Assis Valente escreveu a famosa música à época, que traduz bem o sentimento geral do povo: “Pensei que o mundo ia se acabar/ E sem demora fui tratando de aproveitar/ Beijei na boca de quem não devia/ Peguei na mão de quem não conhecia/ Dancei um samba em traje de maiô/ E o tal mundo não se acabou… / Ih! Vai ter barulho e vai ter confusão/ Porque o mundo não se acabou”.
São muitos os livros sobre o tema. “O Carnaval, a peste e a ‘espanhola”, do Ricardo Augusto dos Santos, pesquisador da Casa de Oswaldo Cruz, é um dos mais aclamados.
Estudiosos do Carnaval carioca garantem que nunca houve um carnaval como aquele de 1919.

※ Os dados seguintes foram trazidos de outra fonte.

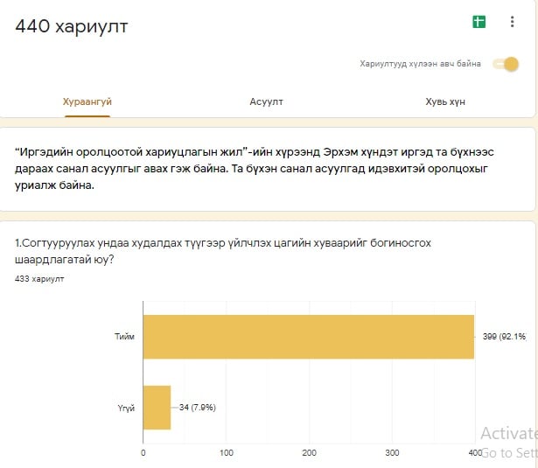
Task: Click the 'Үгүй' axis category label
Action: (126, 408)
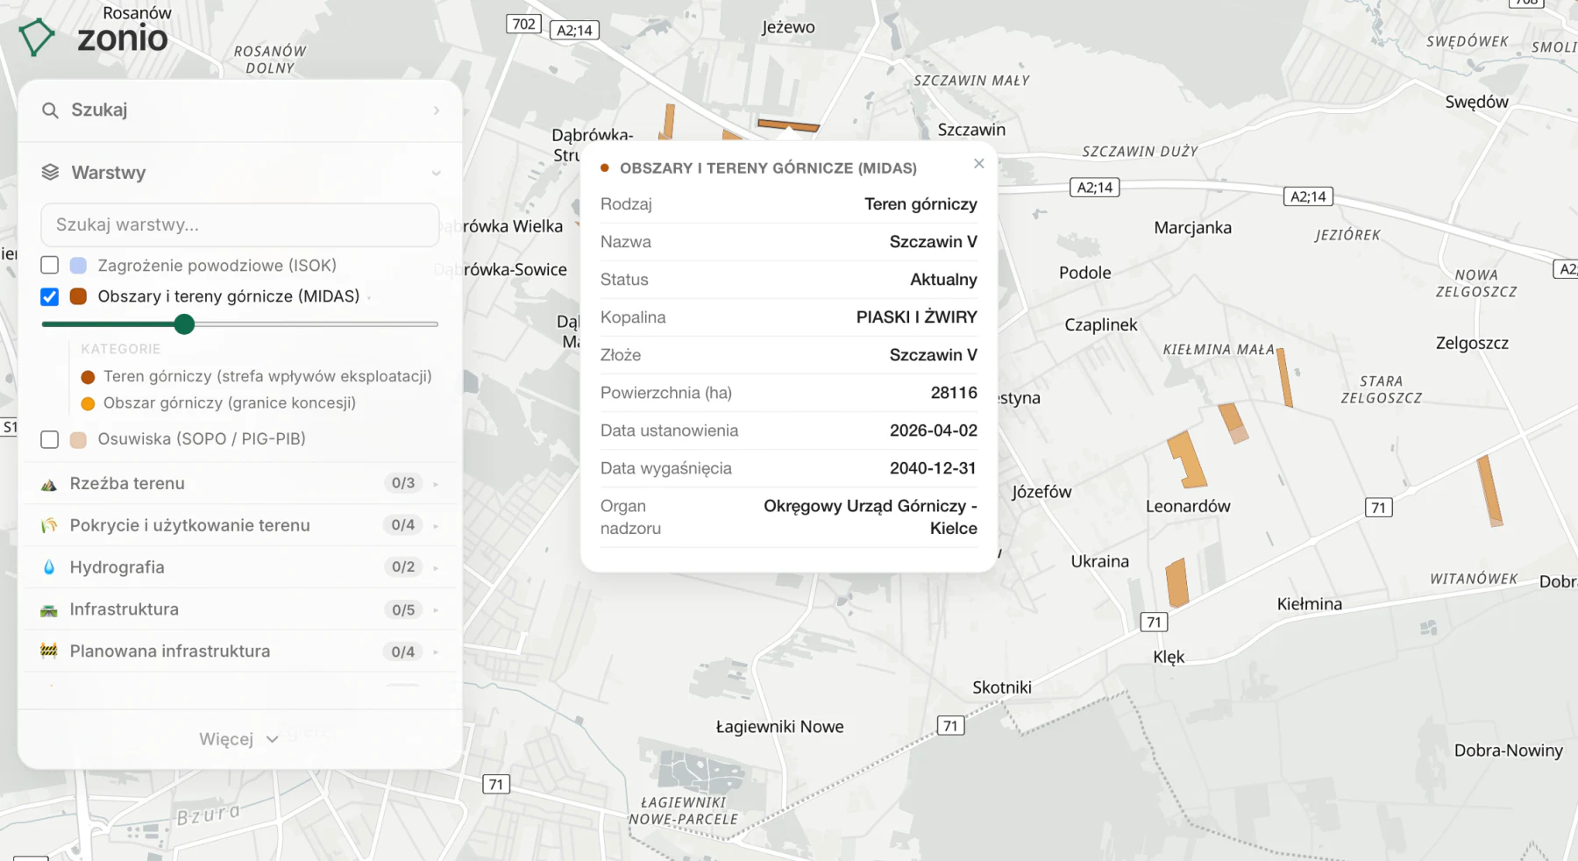Click the Szukaj warstwy search field
This screenshot has width=1578, height=861.
pyautogui.click(x=239, y=225)
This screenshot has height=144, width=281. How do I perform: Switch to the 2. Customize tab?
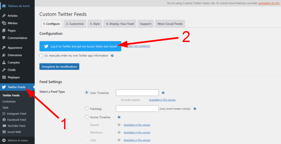point(75,24)
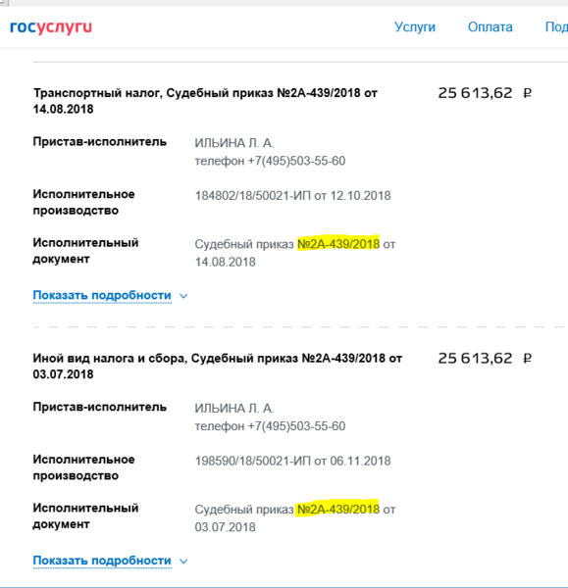Open the Услуги menu item
568x588 pixels.
tap(415, 27)
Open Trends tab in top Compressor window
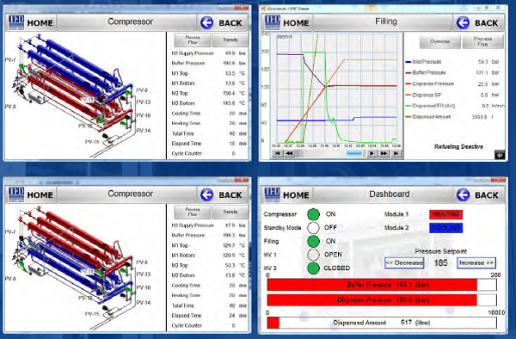 [230, 40]
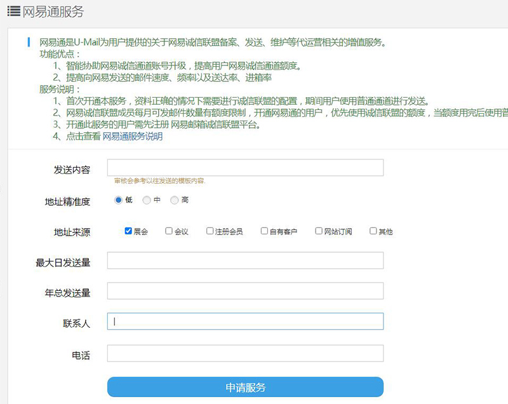
Task: Tick the 注册会员 checkbox
Action: pos(210,231)
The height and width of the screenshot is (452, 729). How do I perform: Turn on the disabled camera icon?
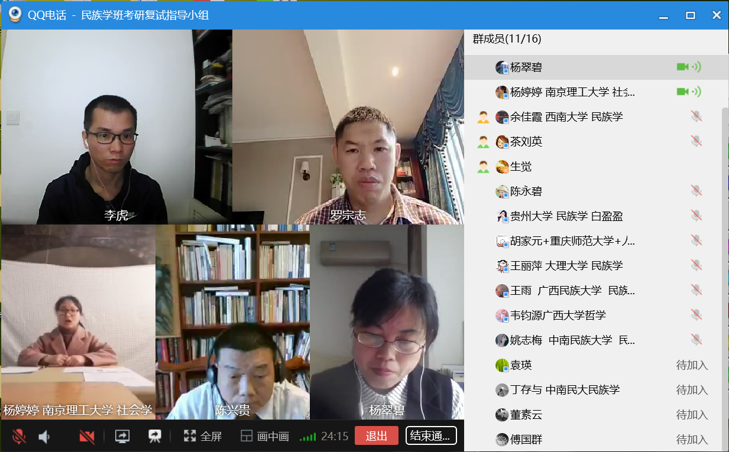pyautogui.click(x=87, y=437)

“O comportamento do homem e da mulher até princípios de 1919 era medieval, feudal ou que outro nome tenha. Psicologicamente, ainda não ocorrera para nós a abertura dos portos. A mulher que ia ao ginecologista sentia-se, ela própria, uma adúltera. E tudo explodiu no sábado de Carnaval. Vejam bem: — até sexta-feira, isto aqui era o Rio de Machado de Assis; e, na manhã seguinte, virou o Rio de Benjamin Costallat”. Nelson Rodrigues, famoso pelos hipérboles, nesse caso estava falando em tom comum. Geral.
Foi o Carnaval mais louco da história. Será que vem mais por aí?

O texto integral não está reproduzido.